Подушкой все же Надька в меня кинула.
— Ну и как? — спрашиваю я Надежду, сосредоточенно разбирающуюся со стоящем на подносе завтраком.
— Очень непривычно — серьезно отвечает она, намазывая горячий ломтик хлеба малиновым вареньем…
— Ну, вообще-то должна быть специальная подставка для подноса. Не на живот же его ставить, мне пришлось запихнуть скамеечку в наволочку. Поднос — наличествует. Ну и все, что на подносе. Самое кислое — можно опрокинуть на себя горячий кофе, а потом оставшиеся в постели крошки черствеют и становятся проблемой. Но девушкам это нравится. Вот я и постарался.
— И что еще нравится девушкам?
— Всякие глупости. Почему-то многие думают, что для любви надо насыпать в постель и ванну лепестков роз, простыни должны быть обязательно шелковыми и все должно происходить обязательно при свечах, да еще чтоб и свечи были в высоком подсвечнике.
— А это не так? — спрашивает как-то слишком вежливо Надя, протягивая мне бутерброд.
— Да глупости девчачьи. Эти дурацкие лепестки моментально сохнут, прилипают к разгоряченному телу как банный лист, а потом либо забивают сток в ванне, либо сохнут забившись в складки белья и гербарий этот вычесывать приходится отовсюду. Простыни шелковые скользкие, либо сам свалишься, либо они с кровати съедут не вовремя. Опять же влажнеют моментально, а люди взмокают изрядно — льняные простыни влагу на себя берут, шелковые нет. Получаются любовники, как из бани, скользкие и мокрые. Про свечки в высоком подсвечнике вообще разговор простой — от ээээ… вибрации легко вываливаются и падают. Пожар можно устроить, а сгоряча не сразу и заметишь. Не, свечи для любовных дел — только в плоской прозрачной вазе, воды туда и свечки плоские пускать плавать. И красиво и не подпалишься…
— И откуда это тебе все эти тонкости известны? — весьма ледяным тоном спрашивает подобравшаяся Надежда.
Давлюсь кофе, которое только что начал пить и в очередной раз выслушиваю свой внутренний голос: 'Чуешь, какой я хороший — что ни скажу — никто кроме тебя не слышит. А ты как помелом бряк бряк. Язык без костей в тридцать локтей!'
— Я это в Интернете прочитал. Предупрежден — значит вооружен! — и честным взглядом смотрю в самый точный детектор лжи — женские пытливые глаза.
— Надо же и впрямь не врешь! — удивленно отмечает успокоившаяся любовница.
Внутренний голос тут же ехидно заявляет о себе: 'Конечно, правда. Когда сам пишешь — сам же и читаешь. Не мог же ты написать не читая… Но молодец. Выкрутился. А сейчас перехватывай инициативу, атакуй!'
Дельный совет. Потому тут же спрашиваю успокоившуюся Надежду: 'А ты ревнивая, однако?'
Она как-то удивленно задумывается.
— Странно как-то… Да, наверное. Хотя скорее нет. Но ведь обидно же?
— Обидно.
— Ты о чем?
— Сюшь, ничиго нэ сдэлал. Зашол только, да! — пытаясь подражать незабвенному товарищу Саахову, говорю я в ответ.
Надежда вопросительно смотрит поверх чашки с кофе.
— Ну, это я в смысле, что ревнивый человек — мрак и печаль для окружающих.

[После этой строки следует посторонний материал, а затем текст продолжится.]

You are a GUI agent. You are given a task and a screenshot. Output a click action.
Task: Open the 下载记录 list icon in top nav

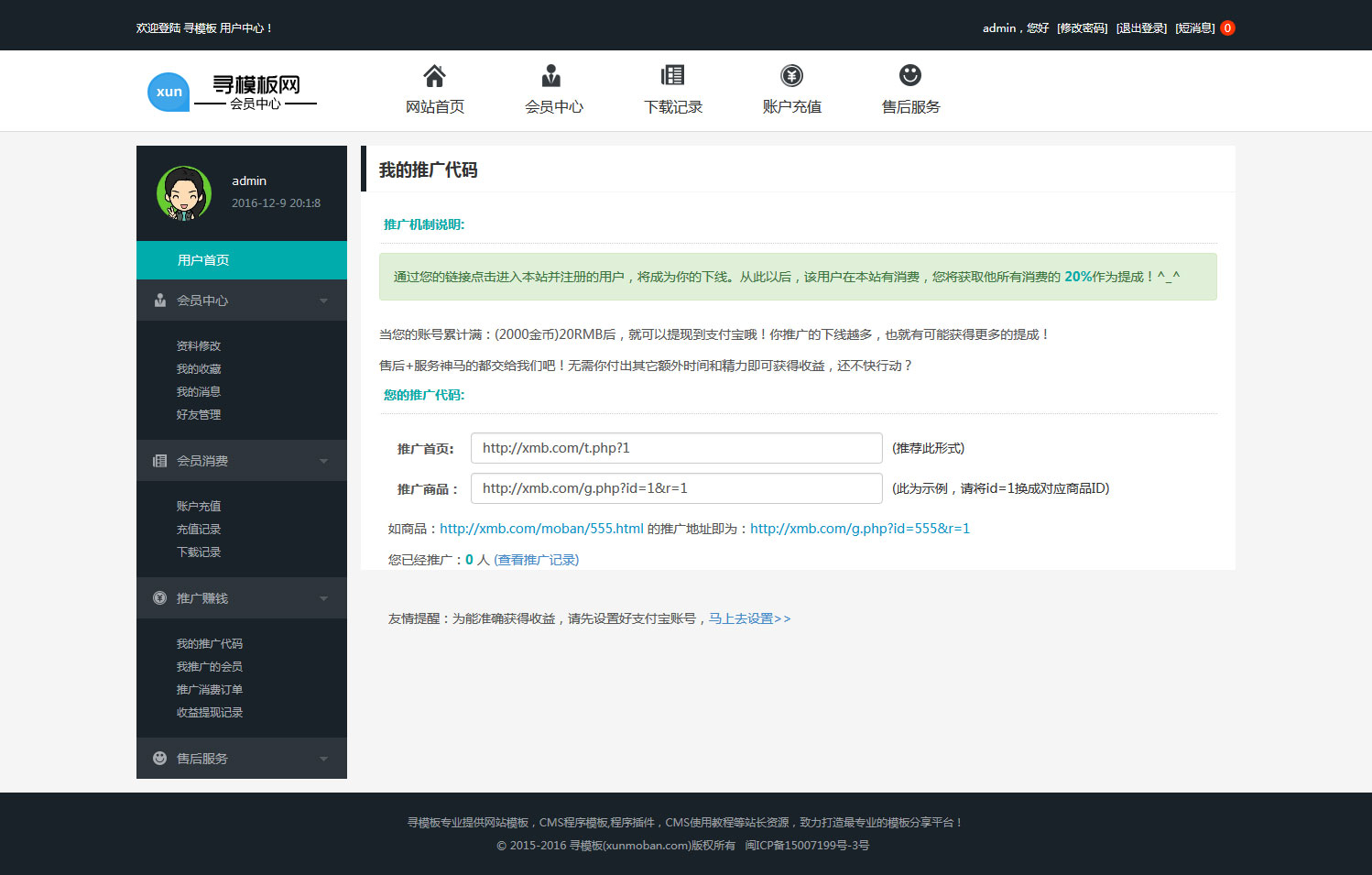click(x=672, y=76)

Я с некоторых пор вообще ревнивых считаю сумасшедшими. Или сильно-сильно закомплексованными.
— Чей-то муж побил? — с лицемерной участливостью ехидно спрашивает девушка, только вот глаза у нее становятся чуток более встревоженными что ли…

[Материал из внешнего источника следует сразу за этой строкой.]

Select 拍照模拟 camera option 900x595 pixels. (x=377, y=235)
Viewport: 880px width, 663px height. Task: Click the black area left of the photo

— Не, этого не бывало. Мы же интеллигентные люди! Тем более, что я давно приучен — как муж в дверь, так я его табуреткой по башке. Не, тут все отработано, долголетняя практика, отточенные приемы, да и табуретку я всегда с собой приношу. И сейчас — вон видишь, стоит на боевом посту — указываю пальцем на тяжеленное дубовое чудовище, доставшееся нам в наследство вместе с квартирой.
Надя облегченно улыбается. Что-что, а эту табуретку она отлично помнит, ухитрилась ссадить об нее колено в первый же день. Я еще на грохот и брань выскочил, полюбовался, как соседка на одной ноге скакать умеет.
— А сам ты ревнивый? — спрашивает она меня.